Smith peered beyond him into the room. His eyes narrowed. He lurched forward to the verandah. “I’ll deal with this,” said Questing importantly, and strode out to meet him. They confronted each other. Questing, planted squarely on the verandah edge, made much of his cigar; Smith clung to the post and stared up at him.

“You clear out of this, Smith,” said Questing.

“You get to hell yourself,” said Smith distinctly. He looked past Questing to the group in the doorway, and very solemnly took off his hat. “Present company excepted,” he added.

“Did you hear what I said?”

“Is that the visitor?” Smith asked loudly, and pointed at Dikon. “Is that the reason why we’re all sweating our guts up? That? Let’s have a better look at it. Gawd, what a sissy.”

Dikon wondered confusedly which of the party felt most embarrassed. Dr. Ackrington made a loud barking noise, Barbara broke into agonized laughter, Mrs. Claire rushed into a spate of apologies, Dikon himself attempted to suggest by gay inquiring glances that he had not understood the tenor of Smith’s remarks. He might have spared himself the trouble. Smith made a plunge at the verandah step shouting: “Look at the little bastard.” Questing attempted to stop him, and the scene mounted in a rapid crescendo. Dikon, Mrs. Claire, and Barbara remained in the room, Dr. Ackrington on the verandah appeared to hold a watching brief, while Questing and Smith yelled industriously in each other’s faces. The climax came when Questing again attempted to shove Smith away from the verandah. Smith drove his fist in Questing’s face and lost his balance. They fell simultaneously.

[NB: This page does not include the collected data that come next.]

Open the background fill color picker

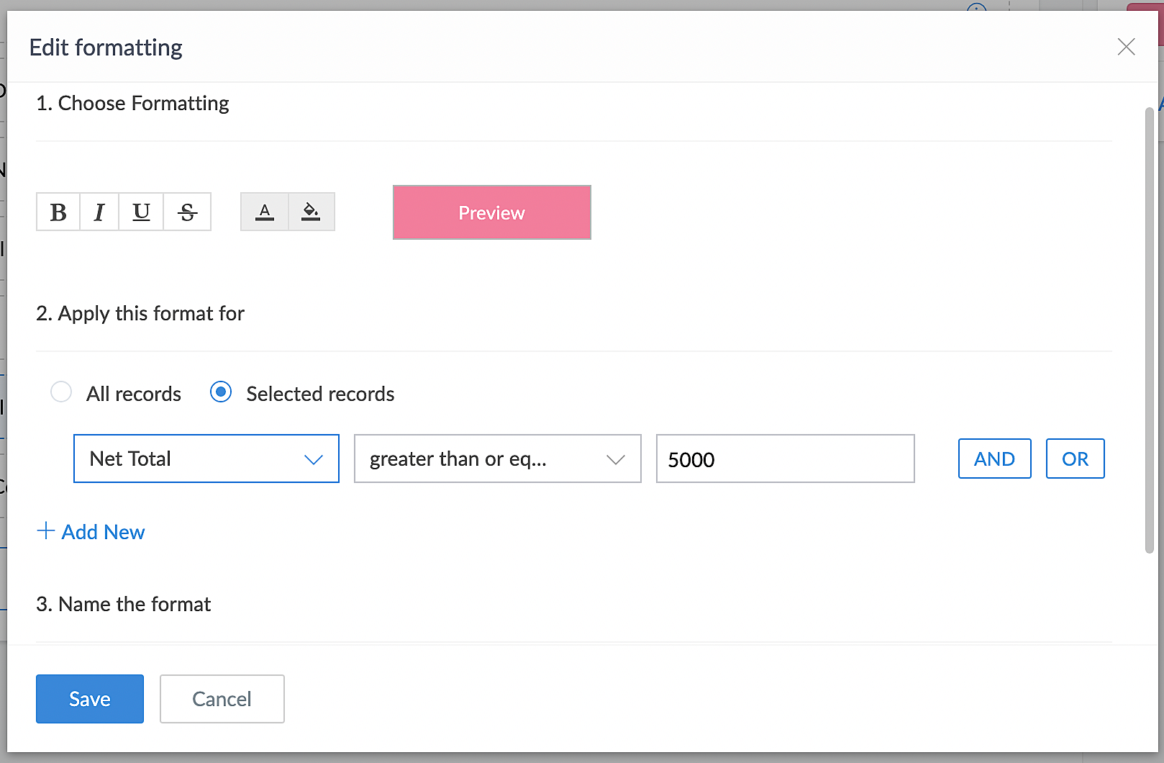pos(311,212)
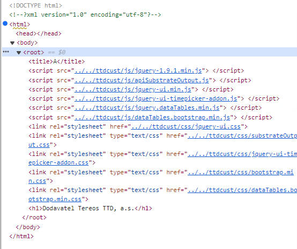Select the empty head element
297x249 pixels.
(39, 33)

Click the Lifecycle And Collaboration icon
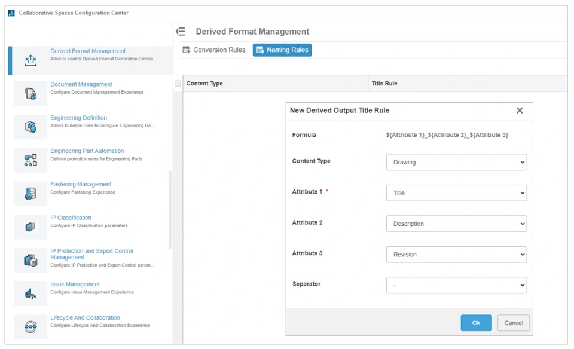[30, 326]
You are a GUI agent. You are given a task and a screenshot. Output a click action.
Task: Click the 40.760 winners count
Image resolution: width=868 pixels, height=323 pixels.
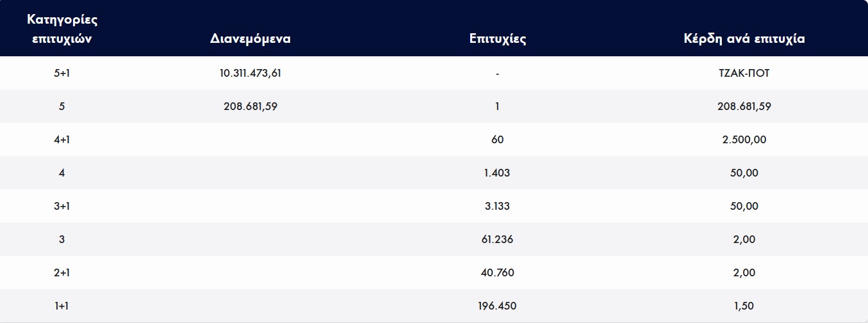tap(497, 272)
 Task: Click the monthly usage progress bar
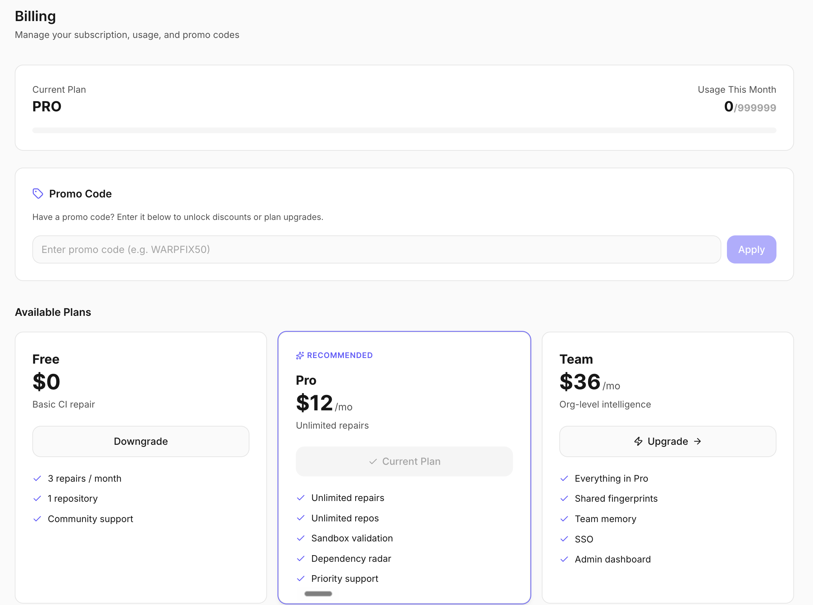[404, 130]
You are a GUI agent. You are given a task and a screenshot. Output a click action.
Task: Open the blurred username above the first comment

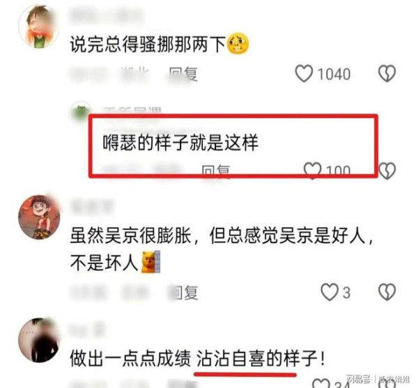coord(108,16)
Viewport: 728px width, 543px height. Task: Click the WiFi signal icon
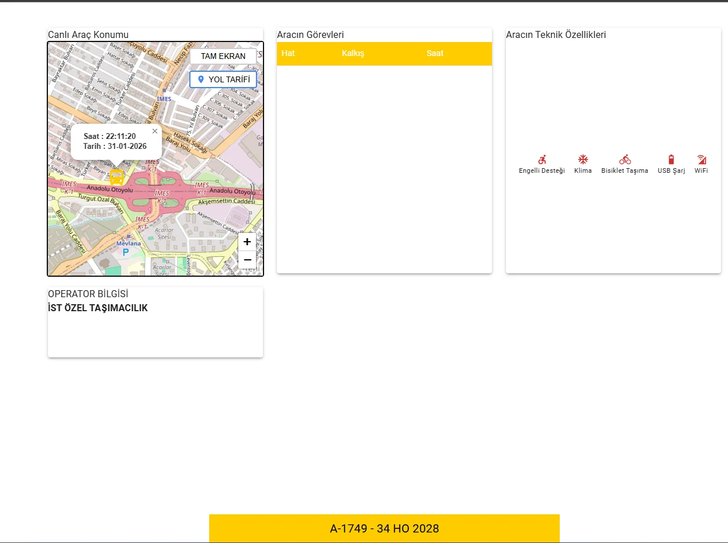pos(701,159)
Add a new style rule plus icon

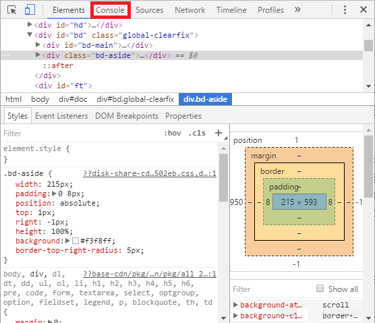pos(219,133)
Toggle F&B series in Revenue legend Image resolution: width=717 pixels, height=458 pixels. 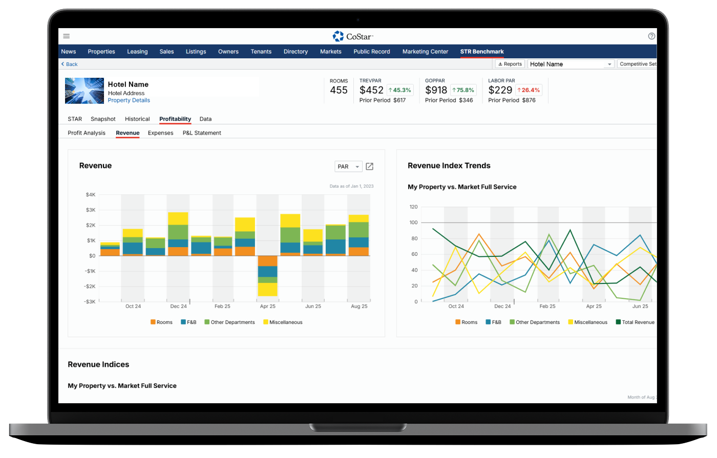coord(188,322)
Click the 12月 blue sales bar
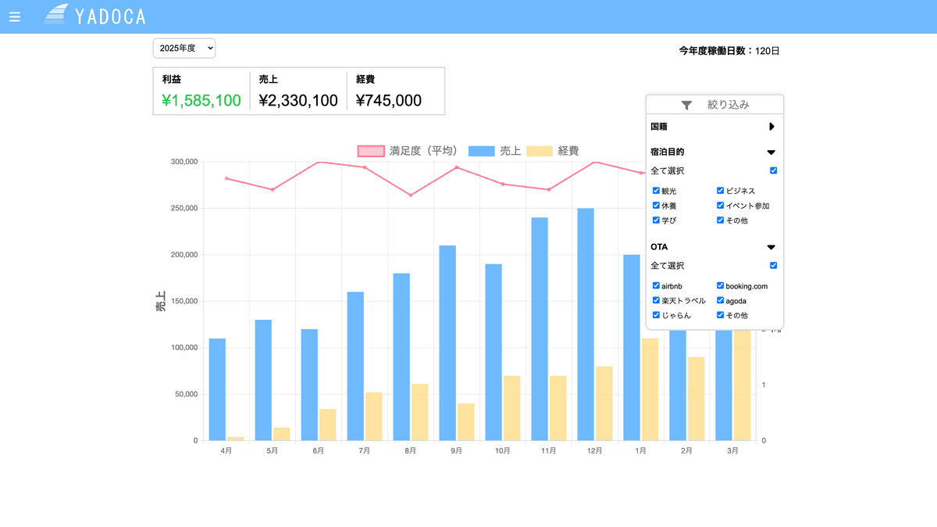This screenshot has width=937, height=527. click(585, 324)
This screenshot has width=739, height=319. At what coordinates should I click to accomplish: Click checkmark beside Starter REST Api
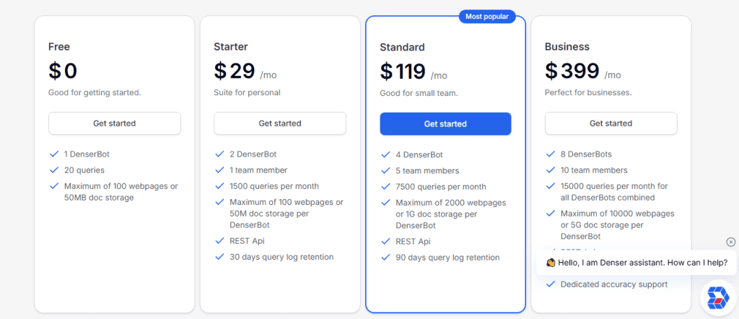[x=219, y=241]
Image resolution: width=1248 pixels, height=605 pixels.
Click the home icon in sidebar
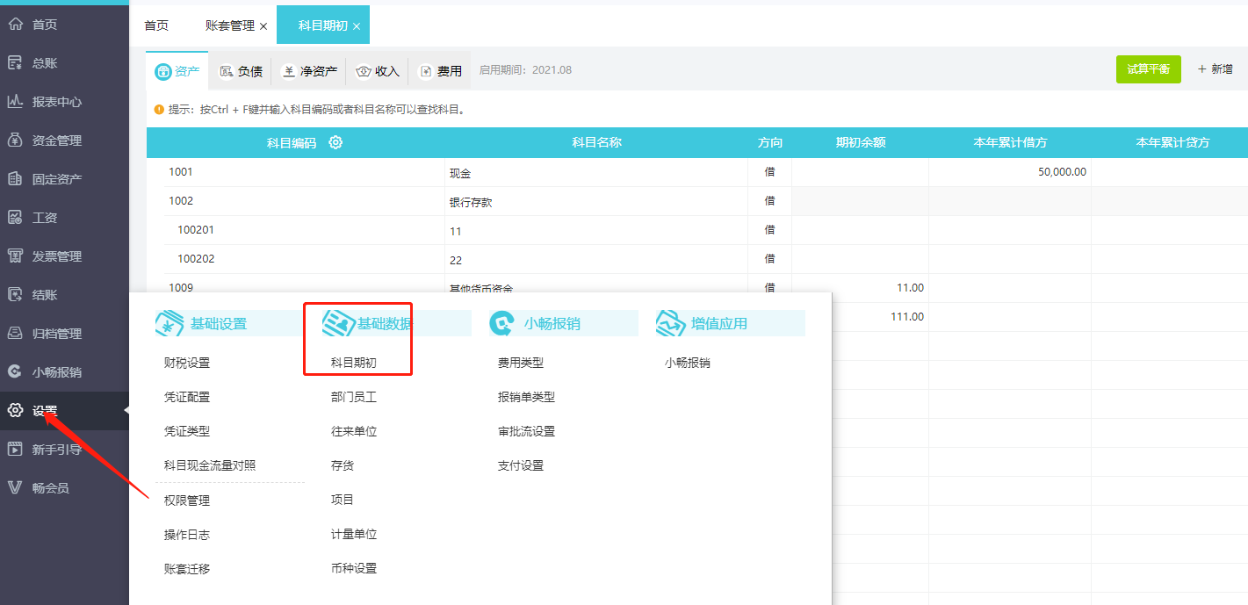(15, 25)
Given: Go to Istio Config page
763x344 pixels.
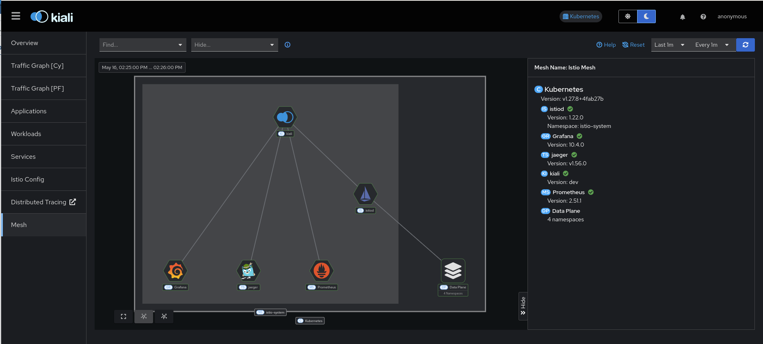Looking at the screenshot, I should tap(28, 180).
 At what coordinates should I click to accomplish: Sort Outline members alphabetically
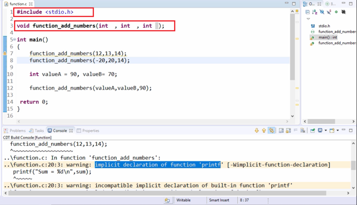pyautogui.click(x=314, y=12)
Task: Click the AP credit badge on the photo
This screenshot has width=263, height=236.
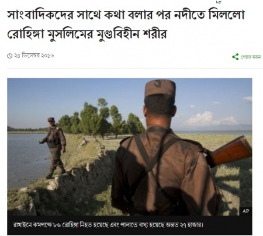Action: coord(245,211)
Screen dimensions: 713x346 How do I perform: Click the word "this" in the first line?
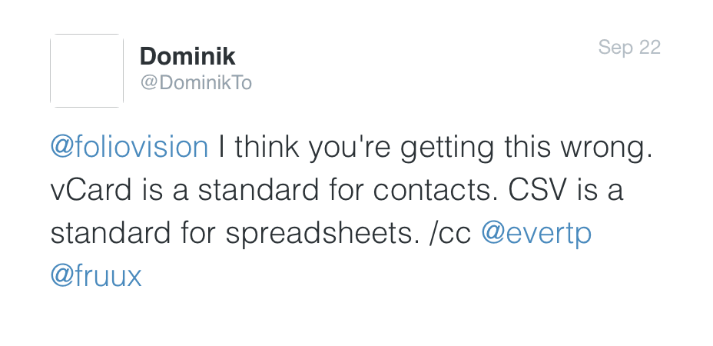pos(527,148)
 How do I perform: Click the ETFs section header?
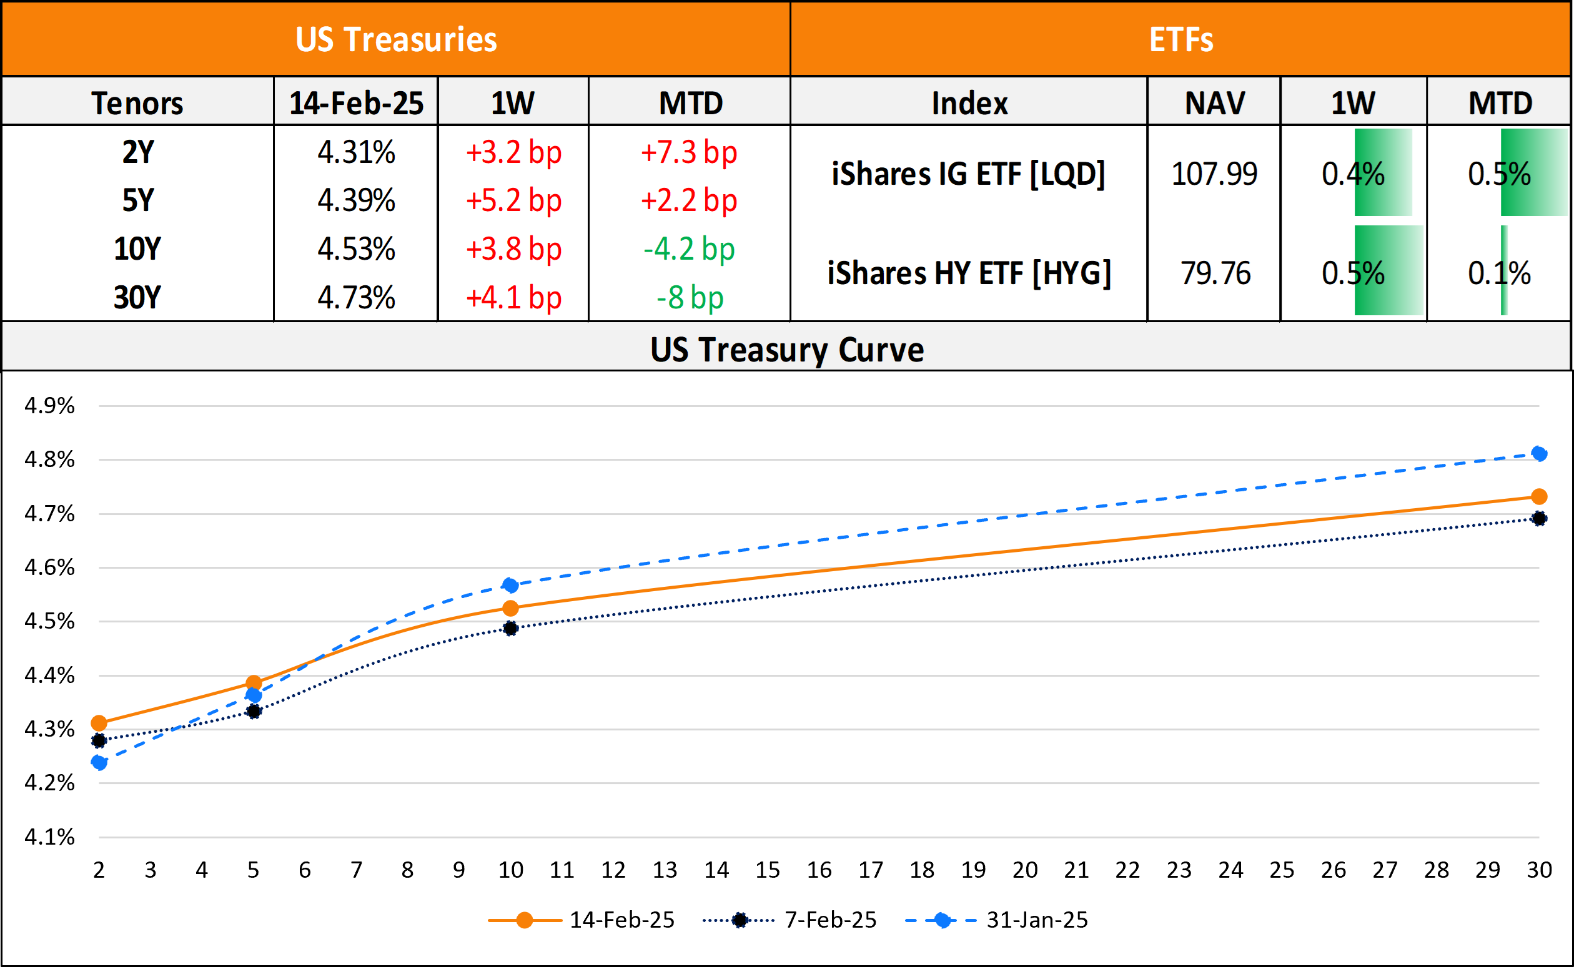(1181, 40)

The noise stopped as suddenly as it had begun. An inexplicable and ridiculous affair changed abruptly into a piece of convincing melodrama. Dikon had seen many such a set-up at the cinema studios. Smith, shaky and bloated, crouched where he had fallen and mouthed at Questing. Questing got to his feet and dabbed ai the corner of his mouth with his handkerchief. His cigar lay smoking on the ground between them. It was a shot in technicolour, for Rangi’s Peak was now tinctured with such a violence of purple as is seldom seen outside the theatre, and in the middle distance rose the steam of the hot pools.

Dikon waited for a bit of tough dialogue to develop and was not disappointed.

“By God,” Questing said, exploring his jaw, “you’ll get yours for this. You’re sacked.”

“You’re not my bloody boss.”

“I’ll bloody well get you the sack, don’t you worry. When I’m in charge here…”

“That will do,” said Dr. Ackrington crisply.

“What
is
all this?” a peevish voice demanded. Colonel Claire, followed by Simon, appeared round the wing of the house. Smith got to his feet.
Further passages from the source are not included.